Auch gegen Deutschland wird der Vorwurf erhoben, eine Rape Culture zu besitzen. Hierzulande werden fast 60 Prozent der Frauen mindestens einmal in ihrem Leben sexuell belästigt.[55] Darüber hinaus wird geschätzt, dass nur eine von zehn Vergewaltigungen überhaupt angezeigt wird.[56] Margarete Stokowski moniert in diesem Zusammenhang, dass Frauen, die nach einem Sexualdelikt Anzeige erstatten wollen, immer noch zu selten geglaubt werde und sie sich stattdessen oft z. B. für ihre Kleidung während der Tat rechtfertigen müssten.[57]

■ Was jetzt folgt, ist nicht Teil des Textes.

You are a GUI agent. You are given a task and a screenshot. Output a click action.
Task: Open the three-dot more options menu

Nach den sexuellen Übergriffen in der Silvesternacht 2015 in Köln kritisierten Stefanie Lohaus und Anne Wizorek, dass so getan werde, als hätte Deutschland durch die Aufnahme von Geflüchteten eine Rape Culture gewissermaßen importiert. Sie verwiesen u. a. auf das alljährlich stattfindende Münchner Oktoberfest, bei dem jedes Jahr eine Vielzahl sexueller Übergriffe gemeldet wird, und argumentierten, dass auch in Deutschland sexualisierte Gewalt häufig verharmlost werde.[58] Lohaus sagte allerdings ein Jahr später in einem Interview mit dem Deutschlandfunk, dass nach den gesellschaftlichen Debatten über sexualisierte Gewalt im Zuge von #aufschrei und #metoo eine stärkere Sensibilisierung in Deutschland für das Thema erkennbar sei.[1]

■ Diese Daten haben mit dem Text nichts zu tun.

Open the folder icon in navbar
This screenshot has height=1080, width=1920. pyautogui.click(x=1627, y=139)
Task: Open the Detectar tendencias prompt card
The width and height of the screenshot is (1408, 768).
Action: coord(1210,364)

Die Juristin Anna Renda geht davon aus, dass das deutsche Sexualstrafrecht von einer Rape Culture geprägt sei. Sie begründet dies damit, dass auch nach der Reform 2016, in der der Grundsatz „Nein heißt Nein“ Eingang in den § 177 StGB gefunden hat, die Verantwortlichkeit für die Verhinderung einer Vergewaltigung weiterhin beim Opfer liege. Demnach könne nur ein Sexualstrafrecht, das sich am Prinzip Ja heißt Ja, also der aktiven Zustimmung aller Parteien vor dem Sex, orientiert, die sexuelle Selbstbestimmung umfassend schützen.[59]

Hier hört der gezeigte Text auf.